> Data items
++++++
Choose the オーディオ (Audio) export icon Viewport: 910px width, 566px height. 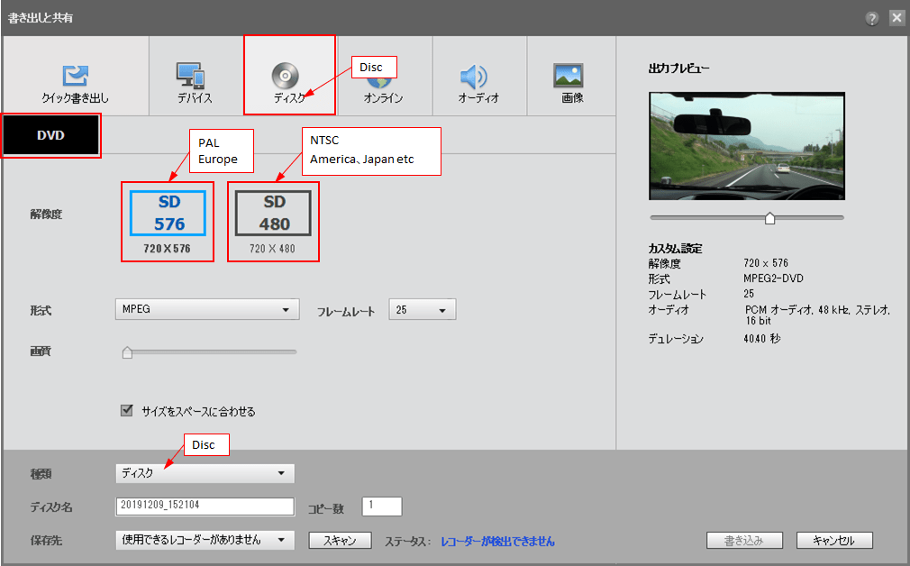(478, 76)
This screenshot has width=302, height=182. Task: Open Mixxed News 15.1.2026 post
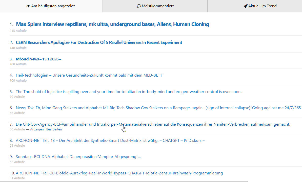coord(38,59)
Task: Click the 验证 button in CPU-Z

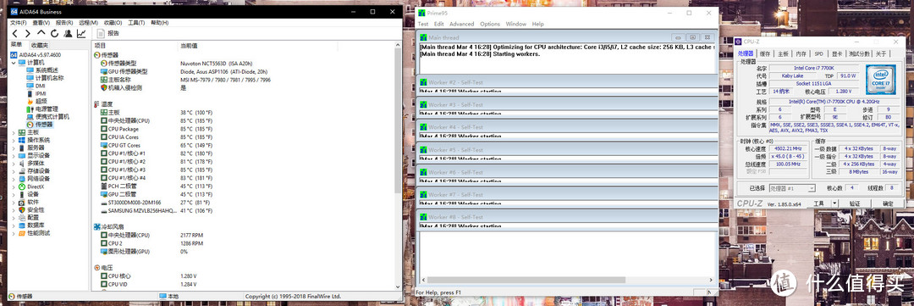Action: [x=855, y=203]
++++++
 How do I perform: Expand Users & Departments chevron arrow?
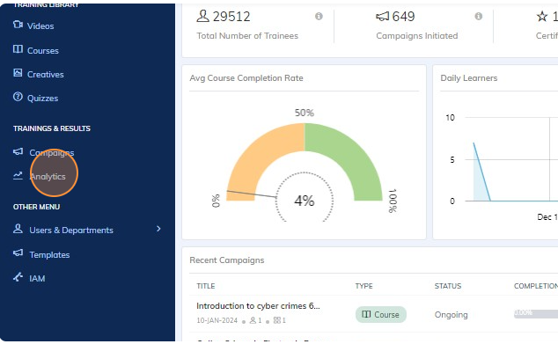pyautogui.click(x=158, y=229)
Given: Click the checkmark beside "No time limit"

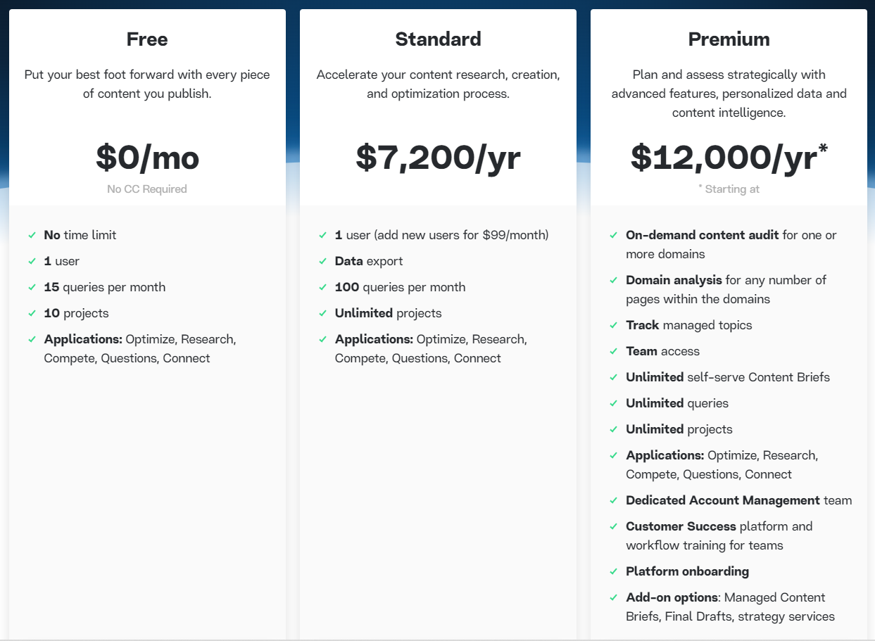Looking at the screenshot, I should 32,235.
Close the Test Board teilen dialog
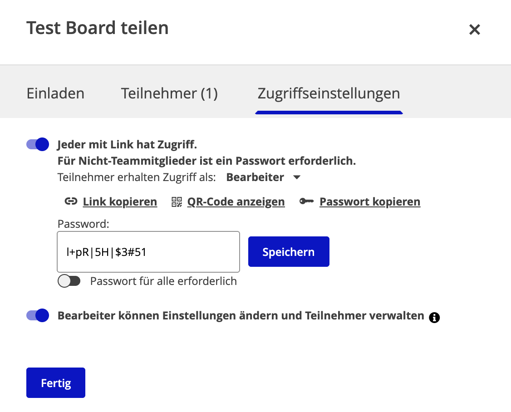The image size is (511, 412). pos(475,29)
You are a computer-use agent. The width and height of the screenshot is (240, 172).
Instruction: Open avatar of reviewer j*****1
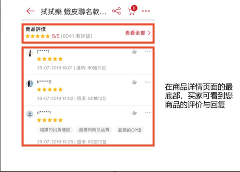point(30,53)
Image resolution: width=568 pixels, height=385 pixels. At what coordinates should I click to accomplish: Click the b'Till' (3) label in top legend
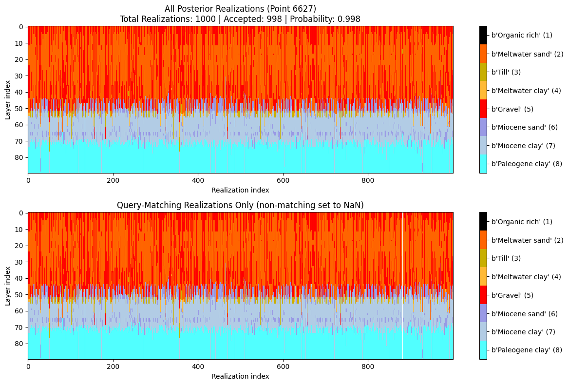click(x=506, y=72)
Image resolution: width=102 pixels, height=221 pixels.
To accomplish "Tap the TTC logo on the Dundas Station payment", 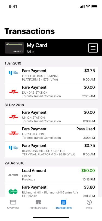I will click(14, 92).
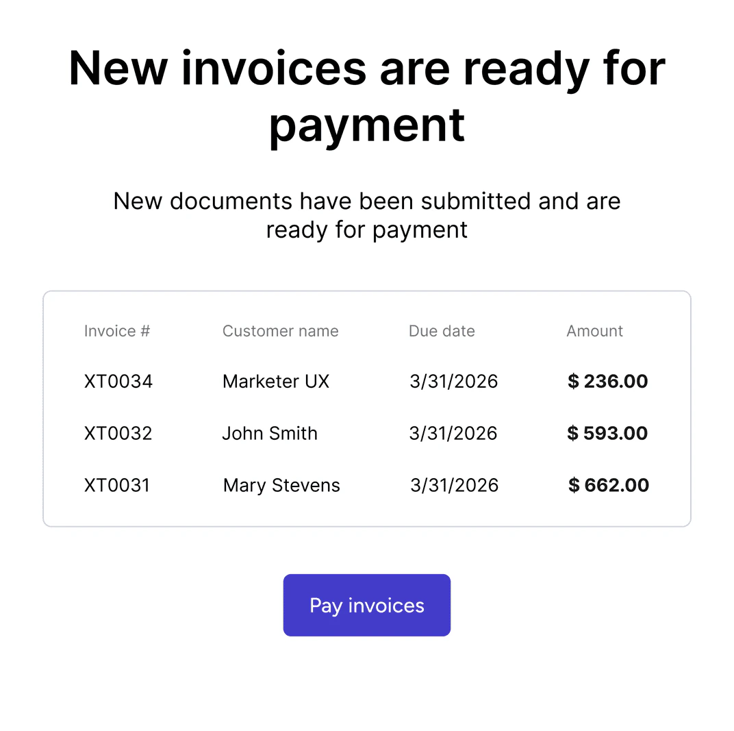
++++++
> AIM OF THE EXERCISE
In the data above, start at the line holding "How do I perform: Expand" and stop after the line holding "You are a computer-use"; write out those lines exactly, without pictures.

> SOLUTION FOR THIS EXERCISE
 How do I perform: Expand Users & Departments chevron arrow?
pyautogui.click(x=158, y=229)
Given: Click the checkmark beside "No time limit"

Looking at the screenshot, I should 32,235.
Close the Test Board teilen dialog
The image size is (511, 412). pos(475,29)
You are a computer-use agent. The width and height of the screenshot is (240, 172).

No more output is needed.